PASSAGE CITÉ:
__________

Pour conclure cette analyse des impacts de l’IA générative sur les industries de l’image animée, les professionnels que nous avons interrogés se projettent sur les conséquences pour l’emploi. Les nouvelles qualifications et métiers qui deviennent nécessaires suffiront-ils à compenser ceux que l’IA va remplacer ?

Nous remercions pour leurs apports sur ces thèmes : Joëlle Caroline, fondatrice et productrice (Godo Films) Baptiste Heynemann, délégué général (CST), Pierre Cattan, fondateur, producteur et scénariste (Small Bang), Morgan Bouchet, head of global web 3/XR/metaverse (Orange France)

Comme dans d’autres cas avant elle, la révolution des emplois provoquée par l’IA devrait s’opérer d’abord progressivement, puis se généraliser brusquement. Si nous nous trouvons pour l’instant dans la phase progressive, et s’il est difficile de prédire quand se produira la bascule, il est probable qu’elle se situe avant la fin de la décennie. Alors pour mieux s’y préparer, voici les tendances sur lesquelles les professionnels s’accordent.

Quels métiers sont menacés ?​

Deux catégories sont principalement concernées : d’une part celles pour lesquelles la technologie a d’ores et déjà franchi, ou est en passe d’atteindre son seuil de maturité d’usage, et d’autre part toutes celles où la répétition des tâches l’emporte sur l’adaptation, c’est-à-dire les cas généraux sur les cas particuliers.

La première de ces catégories concerne par exemple le traitement de la voix ou la reconnaissance d’images. Dans ces domaines, la technologie a été portée depuis longtemps par une recherche intensive à la demande de secteurs comme l’e-commerce, la téléphonie, l’industrie photographique, la médecine, etc. Longtemps sous le seuil de qualité exigé par les productions artistiques, elle frappe aujourd’hui à la porte. “Les comédiens qui font de la voix off sont remplacés par des voix artificielles, ça s’entend encore un peu mais dans certains cas presque plus” admet Joëlle Caroline. Même constat chez Baptiste Heynemann : “Les métiers du doublage sont très en danger. Le sous-titrage, c’est déjà fini, sauf pour la production haut de gamme pour l’instant.”
La seconde catégorie est plus disparate, il reste parfois des verrous à lever, mais les promesses de l’IA n’en sont pas moins proches de devenir réalité. “Les tâches routinières et répétitives sont des schémas ; tout ce qui répond à un schéma va être dévolu à une machine” analyse Pierre Cattan.

__________

ÉNONCÉ A:
Répondez aux questions suivantes à partir du texte sur l'IA générative et l'emploi dans l'image animée :
(i) Avant quelle échéance la bascule des emplois se produira-t-elle probablement ?
(ii) D'après Baptiste Heynemann, quelle activité est « déjà fini[e] », sauf pour la production haut de gamme ?
(iii) Quelle société Pierre Cattan a-t-il fondée ?
ÉNONCÉ B:
Rédigez la suite du texte sur l'IA générative et l'emploi dans l'image animée, à partir de sa dernière phrase.

MATÉRIEL RECUEILLI:
__________

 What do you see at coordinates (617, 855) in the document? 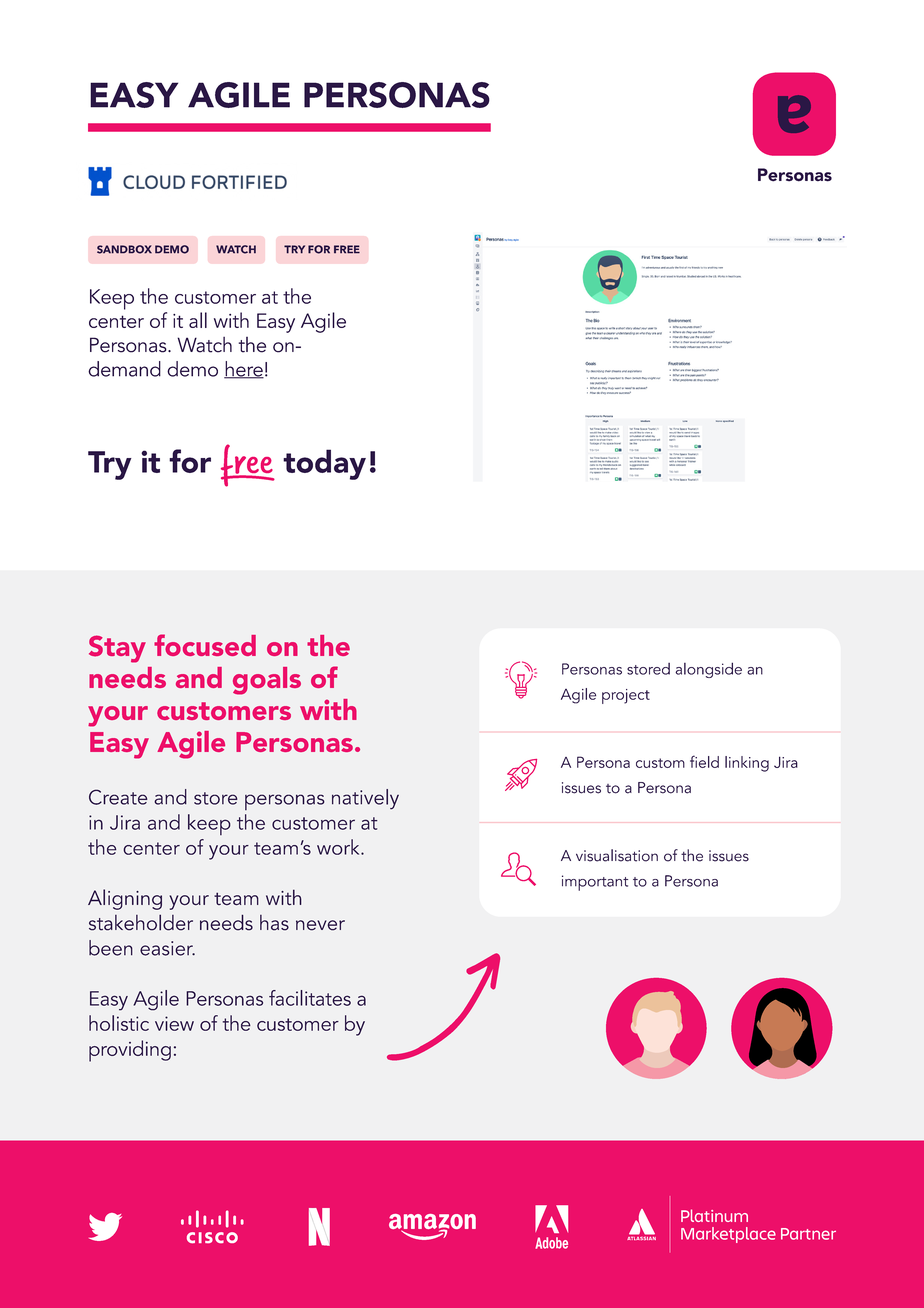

__________

RÉPONSE A:
(i) Avant la fin de la décennie.
(ii) Le sous-titrage.
(iii) Small Bang.

RÉPONSE B:
La notion de schéma est intéressante car elle propose un critère discriminant et objectif. Le montage, par exemple, est un métier artistique, un métier de talent, qui répond toutefois à des codes et des grammaires éprouvées sur des dizaines de milliers d’œuvres depuis l’origine du cinéma : des schémas. L’IA y trouvera nécessairement sa place, et avec efficacité, prédit Baptiste Heynemann : “Un montage en image réelle prend aujourd’hui à peu près deux fois le temps du tournage. Demain, un monteur avec des outils d’IA, d’indexation et de transmission par la voix des instructions de montage le fera probablement dans des délais beaucoup plus courts.”

Une nouvelle littératie ?

Dans ce contexte qui peut paraître pessimiste pour certaines catégories d’emplois, Sébastien Beck et Pierre Cattan se rejoignent pour voir dans les compétences attachées à l’IA une nouvelle littératie qui dessinera la ligne de partage entre les professionnels du futur.

Le premier redoute que fossé s’élargisse “entre les personnes qui auront des compétences élevées dans leur pratique avec l’IA, et celles n’auront pas de valeur ajoutée par rapport à elle. Le talent intermédiaire ne sera plus vraiment reconnu car l’IA occupera cet espace.” Le second avance en écho une proposition radicale : “On doit faire émerger dès à présent de nouveaux techniciens qui auront un regard de DA. Il n’y aura plus d’autre métier, au fond, que directeur ou directrice artistique.”

Ce qu’il faut retenir, c’est que les métiers de l’image devront dans beaucoup de cas se déterminer par rapport à l’IA, soit qu’ils atteignent un niveau d’expertise qui permette de travailler sur elle, soit qu’ils incluent des savoir-faire permettant de travailler avec elle tout en s’étendant au-delà d’elle, dans des sphères de compétence et de talent auxquelles elle ne puisse prétendre.

Travailler avec l’IA

Le défi n’est pas mince mais il vaut d’être relevé, car il en va de la qualité des emplois occupés par les jeunes professionnels qui se forment aujourd’hui, et de la pérennité de leur valeur. “Ils vont devenir des superviseurs, des contrôleurs, renchérit Joëlle Caroline. Le plus important, c’est de former des esprits vifs, avec une sûreté de jugement et une forte capacité à prendre des initiatives. La culture générale va devenir un élément important pour développer une pertinence, l’aptitude à évaluer et à décider en autonomie.
Le nombre de postes risque de se réduire en même temps que certains métiers gagneront en responsabilité ainsi qu’en influence artistique sur le résultat final. Baptiste Heynemann cerne par exemple seulement trois postes clés pour le futur du montage assisté par l’IA : “un réalisateur ou une réalisatrice, un monteur ou une monteuse qui se sera formé·e à la nouvelle génération d’outils, et un·e assistant·e pour opérer l’indexation et organiser le workflow.” Le même type d’évolution pourrait affecter différentes étapes de la production.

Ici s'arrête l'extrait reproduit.